---------- Exercise passage

Hospital Discharge

Super stranded patients

By Gabrielle Silver

There is much discussion around so-called ‘super stranded patients’, however there is little acknowledgement that these patients can often be the result of insufficient communication between hospitals and families.

I was at a meeting at a large, well-performing trust recently and there was some discussion about an older man who had been in the hospital for over 120 days even though he had been well to leave many weeks earlier. The reason he was unable to leave was that he wanted to move into a care home which was compatible with his faith and that could also care for his specific mental health needs. There was only one care home nearby which met these criteria and unfortunately, there were no places available. As you can imagine, due to this care home’s unique provision, all their beds were taken and the wait for a place to become available was significant – hence why he had been in the hospital for over 120 days.

--------------------

- Tasks to carry out
**1.** In the text on super stranded patients, substitute "service users" for "patients" throughout the part from "Hospital Discharge" to "hospitals and families.".
**2.** According to the text on super stranded patients, how long had the older man been in the hospital?
**3.** Extend the text on super stranded patients from its final sentence.

---------- Dataset extract

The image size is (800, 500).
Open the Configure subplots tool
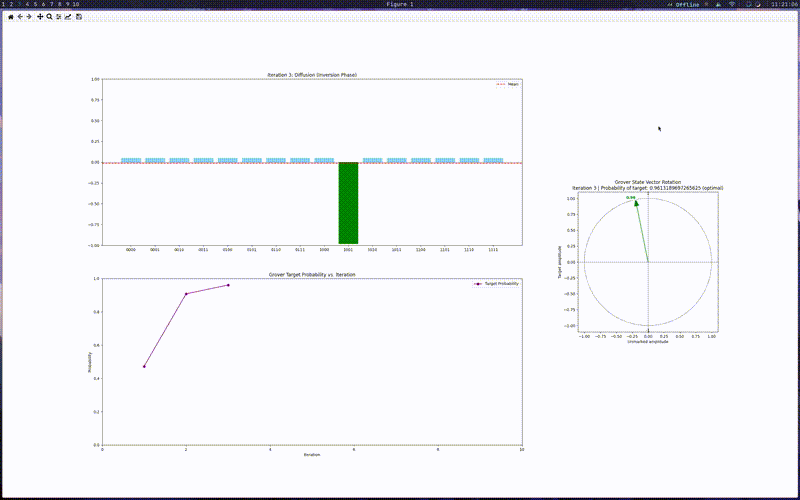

--------------------

- Answers for this exercise
**1.**
Hospital Discharge

Super stranded service users

By Gabrielle Silver

There is much discussion around so-called ‘super stranded service users’, however there is little acknowledgement that these service users can often be the result of insufficient communication between hospitals and families.

**2.** Over 120 days.

**3.**
Being in hospital for this long is not good for anyone, particularly an older person. NHS Improvement has recorded that 35% of 70-year-old patients experience functional decline during hospital admission in comparison with their pre-illness baseline; for people over 90, this increases to 65%. The impact of an extended stay in hospital can’t be underestimated in terms of risk of further illness and physical or mental decline.

At CHS, we approach these complex situations differently. Every day we support hundreds of patients who have ongoing care needs at the point of discharge from hospital. Our priority is to help the patient leave hospital as soon as the MDT judge them to be ready and to go to a care setting which can best suit their needs, with a plan mapped out that may have a number of different stages. When a patient has very specific requirements, such as the one mentioned above, we would focus on honest and frequent communication with the family. We would confirm our understanding of their requirement for a specific home and commit to moving the patient when a place was available. We would, however, start to discuss and accompany them to see next best alternatives. We would explain what’s not right for him is a lengthy hospital stay where the basics of his faith cannot be attended to and his physical and emotional wellbeing are at risk of deterioration.

One of our strengths as an organisation is that we know local care homes, and this helps us understand where people will fit both clinically and culturally. In this specific case, it would likely be an interim solution whereby he moved to a local home which could provide appropriate care for his mental health and where a significant portion of residents are from his faith, and therefore the staff can cater to his pastoral needs.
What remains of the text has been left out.